Some 4.8 million New Yorkers are now getting their medical insurance coverage through NY State of Health, the state-run health plan Marketplace.
The program, since its inception in 2013, has resulted in the number of uninsured New Yorkers being reduced by 1.2 million people, state officials said.
Only 4.7 percent of New Yorkers remained uninsured in 2018, according to federal data.
To get coverage that will become effective in January, New Yorkers must enroll or renew their enrollment by December 15.
Officials said there will be no cost increases for nearly all Marketplace enrollees, including those getting coverage from Medicaid, Child Health Plus, the Essential Plan and qualified health plans.
Consumers can review their plan-shopping options and estimate their costs online or by phone, by calling the customer service center at 1-855-355-5777. The web site can be found at nystateofhealth.ny.gov
The enrollment period for 2020 opened Friday.
After a slew of public water quality debacles across the nation — among them pollution threats in Hoosick Falls, New York and Flint, Michigan — officials from the New York State Association of Counties have organized a webinar to educate county leaders on evolving regulations governing a group of industrial contaminants known as PFAS.
NYSAC says these “forever chemicals,” though no longer found in new products, pose a threat to drinking water supplies after building up in landfills. The chemicals accumulate in humans and have been linked to cancer and other diseases.
The webinar is slated to be offered Nov. 14. Check the NYSAC web site — www.nysac.org — for more information.
While vaping products have been a prime target for regulators on the state and national front in recent weeks, a push is underway in New York to ban traditional menthol cigarettes and other flavored nicotine products.
Those leading the effort to stub out menthol cigarettes in New York are Assemblywoman Rodneyse Bichotte, D-Brooklyn, and Sen. Brad Hoylman, D-Manhattan.
Hoylman has suggested smoking was a factor in his mother’s recent death from pulmonary disease. Bichotte, meanwhile, has pointed to high rates of menthol cigarette use among African-American smokers.
Many of the bills dealing with gun violence in Albany deal with proposed restrictions on firearms.

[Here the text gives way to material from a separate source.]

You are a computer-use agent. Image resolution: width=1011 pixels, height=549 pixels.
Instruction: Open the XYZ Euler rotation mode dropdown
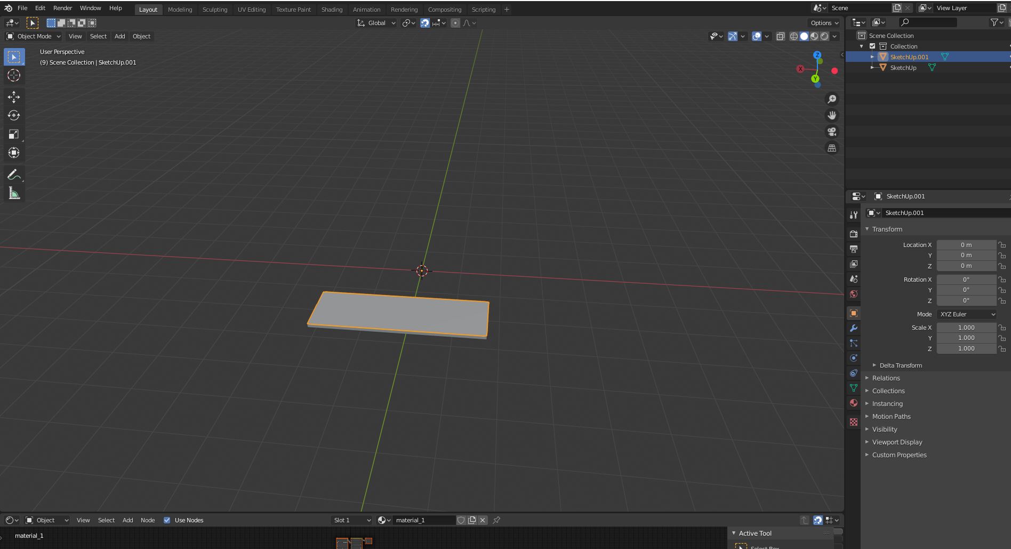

Two Long Island Democrats, Sen. James Gaughran and Assemblyman Charles Lavine, take a different approach by introducing legislation that would offer legal recourse to families who lose a child to gun violence by allowing them to sue for compensation for grief and suffering.
“It will bring New York’s nearly 150-year-old wrongful death statute in line with the rest of the country and allow financial protections to grieving families,” Gaughran said in a statement.
Newsday reported that current New York law allows families involved in such grim circumstances to pursue only compensation for economic damages, while 41 other states allow wrongful death suits to seek non-economic damages.